Massachusetts AG Announces $7500 Settlement with Bank for Data Breach

The Massachusetts Attorney General recently announced a $7,500 settlement with Belmont Savings Bank following a data breach in which an unencrypted backup computer tape was lost after an employee failed to follow the bank's policies and procedures.  This tape contained the names, Social Security numbers, and account numbers of more than 13,000 Massachusetts residents.

The tape was lost in May 2011, when an employee left it on a desk rather than storing it in a vault for the night.  Surveillance footage showed that the tape was then thrown away by the cleaning crew.  The tape was most likely incinerated by the bank's waste disposal company, and the bank has indicated that it has no evidence that the Massachusetts residents' personal information had been acquired or used by an unauthorized person.

In addition to the $7,500 penalty, the settlement requires Belmont Savings Bank to mitigate the risk of future data breaches by:

  • Ensuring the proper transfer and inventory of backup computer tapes containing personal information;
  • Storing backup computer tapes containing personal information in a secure location; and
  • Effectively training its employees on the bank's policies and procedures for maintaining the security of personal information.

This is the second announcement this year by the Massachusetts Attorney General’s office of a settlement as a result of a data breach. 

August 2, 2011

FTC Withdraws FCRA Commentary

Recently, the FTC withdrew its Statement of General Policy or Interpretations under the Fair Credit Reporting Act ("FCRA"), including the FTC's Commentary on the FCRA (the "Commentary'), the day before the authority to enforce and administer the FCRA transferred to the new Consumer Financial Protection Bureau (“CFPB”).

The FTC also released a staff report entitled "Forty Years of Experience with the Fair Credit Reporting Act."  This report provides background on the FTC's role in enforcing the FCRA, and includes a section-by-section summary of the agency’s interpretations of the FCRA. 

In announcing the withdrawal of the Commentary and release of the staff report, the FTC stated that the Commentary "has become partially obsolete since it was issued 21 years ago."  The new staff report deletes several interpretations in the Commentary that have since been repealed, modified or otherwise amended, and adds updated interpretations to reflect changes in the law since the Commentary was released in 1990.  The FTC stated that, given the Commentary's staleness, it "does not believe it is appropriate to transfer the Commentary."

The staff report highlighted several sections where the report differed from the Commentary, including:

·         Departments of Motor Vehicles:  The report does not adopt the Commentary’s position that a DMV providing motor vehicle reports for insurance underwriting purposes can be a “consumer reporting agency” for purposes of the FCRA.

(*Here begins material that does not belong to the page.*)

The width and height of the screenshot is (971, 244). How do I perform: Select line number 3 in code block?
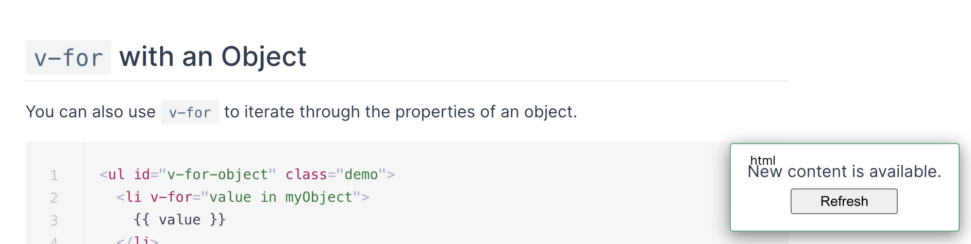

·         Commercial Transactions:  The report adopts the positions of staff opinion letters issued in 2000 and 2001 that (1) a report by a consumer reporting agency is a “consumer report” even if it used for commercial purposes, and (2) an application for business credit does not give rise to a permissible purposes unless the report is on an individual who will be personally liable for the debt.

·         Joint Users: The staff report recognizes that the term “joint user” does not appear in the FCRA and therefore removes that terminology.

·         Identified Information:  The staff report clarifies that, given the advances in technology and the availability of consumer data, information contained on “credit guides” may still constitute a “credit report” even if it does not identify the consumer by name if it could “otherwise be reasonably linked to the consumer.”

·         Address in Adverse Action Notices:  The staff report permits consumer reporting agencies to list a post office box designated to receive disputes from consumers.

Since much of the FTC’s authority to enforce the FCRA has now been transferred to the CFPB, it remains to be seen what impact this new staff report will have on how the CFPB chooses to interpret and enforce the FCRA.